With a total of 132 Member States, more than 7000 staff in 440 locations worldwide; 2000 on-going migration projects; and a budget of $ 1.5 billion -- IOM is the sole inter-governmental organization whose sole mandate is migration.
Established in 1951, IOM works in close collaboration with government, intergovernmental and non-government partners, to provide practical solutions to migration challenges, and to provide humanitarian assistance to migrants in need, including refugees and internally displaced people.
Mongolia became an IOM Member State in 2008, however, Mongolia-IOM cooperation dates back 10 years. IOM has been supporting Mongolian nationals abroad through its Assisted Voluntary Returns (AVR) programme well before 2008. This AVR scheme assists vulnerable migrants return from third countries and it has helped over 5,000 Mongolians find their way safely back to their home country.
From 2007 to 2010, IOM assisted 358 victims of trafficking in Mongolia - through medical and psychosocial support, legal assistance and livelihoods training.
Last year, IOM launched a broad technical cooperation project on migration governance in Mongolia addressing issues of border management, labour migration and civil registration.
Over 80 representatives from government, academia, and the NGO sector have participated in this 'Capacity Building for Migration Management in Mongolia' Project.
Over the past year, in consultation and in partnership with the Government of Mongolia, IOM has conducted a technical assessment of the country's migration management systems, and we have shared action-orientated recommendations with our government partners.
Based on this assessment, IOM has convened workshops on labour migration and fraudulent document examination. IOM has also organized a Study Tour to the Philippines for senior government officials to exchange information on immigration systems.
Also last year, IOM conducted an assessment on the migratory intentions and movements of those people affected by the Dzud, the extreme winters that have had such a devastating impact on Mongolia.
III. New strengthened level IOM-Mongolia Partnership
As you can see, IOM's previous engagement here has laid a solid foundation on which our new Mongolia Country Office can build and expand its activities.
First, as mentioned, the new Office will continue to implement the 'Capacity Building for Migration Management in Mongolia' project.
In order to prevent irregular migration and associated crimes of human trafficking and people smuggling, IOM recently provided new Edison technology to immigration and border officials to strengthen their ability to identify fraudulent documents.
IOM has just produced a Mongolian-language Passport Examination Procedure manual. One of the world’s leading reference tools in this area, the manual provides guidance on how to better screen and exam identity documents.

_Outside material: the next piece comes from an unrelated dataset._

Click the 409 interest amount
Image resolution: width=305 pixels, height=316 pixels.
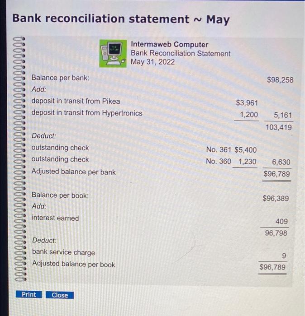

Early in the New Year, a Study Tour is being planned for senior Mongolia government officials to visit Australia. The Study Tour will enable both countries to exchange experiences, lessons learned, and best practices on immigration and border management.
In addition to this capacity building project, in coordination with other IOM Offices around the world, the new Office will provide reintegration assistance for recently returned migrants to Mongolia including vocational training, and advice on services available locally.
Third, IOM has recently assumed the role of Cluster Lead on Camp Coordination Management to provide assistance to the displaced in the case of a disaster.
As many of you know, IOM has global responsibility within the Inter-Agency Standing Committee for this area.
IOM will continue to work in close cooperation with the Government of Mongolia and the UN Country Team on developing a joint Contingency Plan, as well as our own camp management plan.
In conclusion, with the opening of the new IOM Mongolia Country Office, I greatly look forward to a new strengthened level of cooperation between IOM and the Government of Mongolia.
We at IOM congratulate the Government of Mongolia on the progress that has already been made on migration issues, and have high hopes for the contribution that our new Office can make, in close collaboration with our government, UN and NGO partners.
Based on conversations with you about Mongolia's unique migration situation, we are here to provide assistance, advice and services where required.